Speaking at the Transport for the North annual conference in Liverpool, he joined other leaders in calling for a better approach to transport.
Mr Burnham said they needed to do “something different to what we did in the last decade.
“It’s 10 years this year since George Osborne came to Manchester and promised a Northern Powerhouse. That was going to mean HS2, HS3, as it was then called, now Northern Powerhouse Rail, better everyday services on the existing network.
“You name it, we were going to be promised all of this.
“Barely any of it has happened. In fact, new analysis that TfGM (Transport for Greater Manchester) has done says that rail services are poorer now than they were in 2016.”
“This general election year, I think, lands at an uncomfortable moment for a Government that promised to level up because we have proof that railways have gone backwards in the decade since George Osborne made that speech.
“It’s almost unbelievable.”
In October last year, Prime Minister Rishi Sunak cancelled the plan to extend HS2 between the West Midlands and Manchester amid spiralling costs.
Last week, Mr Burnham and his West Midlands counterpart Andy Street met Transport Secretary Mark Harper to discuss privately funded alternatives to a scrapped section of HS2 between Birmingham and Manchester.
Mr Burnham said there would be a meeting of the private sector project group on Wednesday and there was “momentum” behind the plan.
He said: “Unless we improve Manchester to Birmingham productivity and capacity we’re going to have transport headaches for the rest of this century.”
Metro mayor of the Liverpool City Region Steve Rotheram told the conference he had written to the transport minister to seek a guarantee that any future northern rail network would deliver “the maximum possible benefits for the whole city region”.

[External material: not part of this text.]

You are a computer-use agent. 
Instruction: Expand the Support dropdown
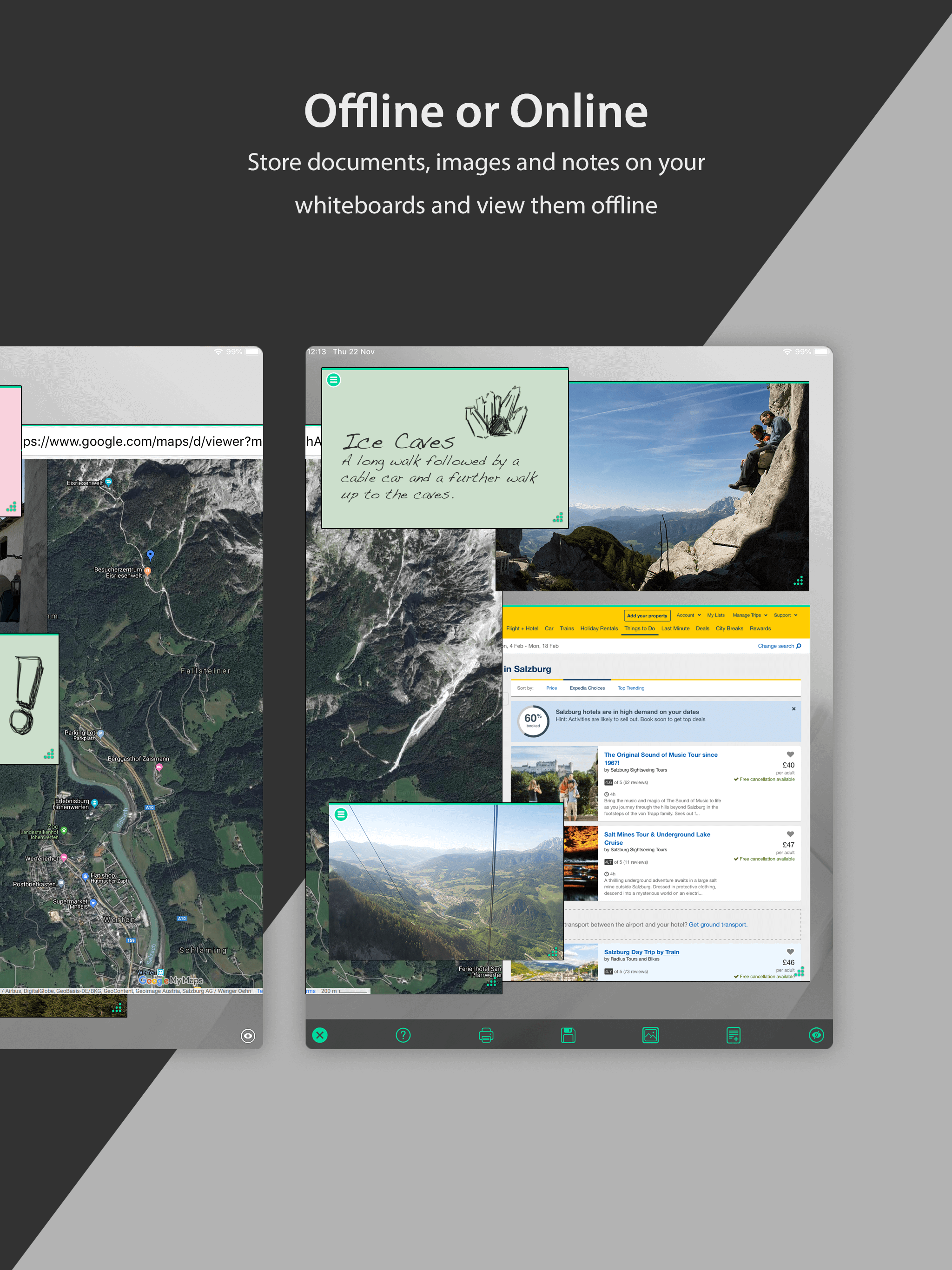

He said he had called for assurances that plans for a new Liverpool to Manchester line would reduce disruption to Liverpool Lime Street station – as the conference heard one proposal would see the city’s main station disrupted for between one and three years.
Speaking about the decision to scrap the northern leg of HS2, Mr Rotheram said: “What message does that send about the North? That we are somehow worth less than people in the South? That the UK is not serious about being a place to invest or do business in or that the Government simply doesn’t care that Victorian infrastructure is holding back the North?”
He added: “Maybe the Prime Minister should travel across the North on the train.”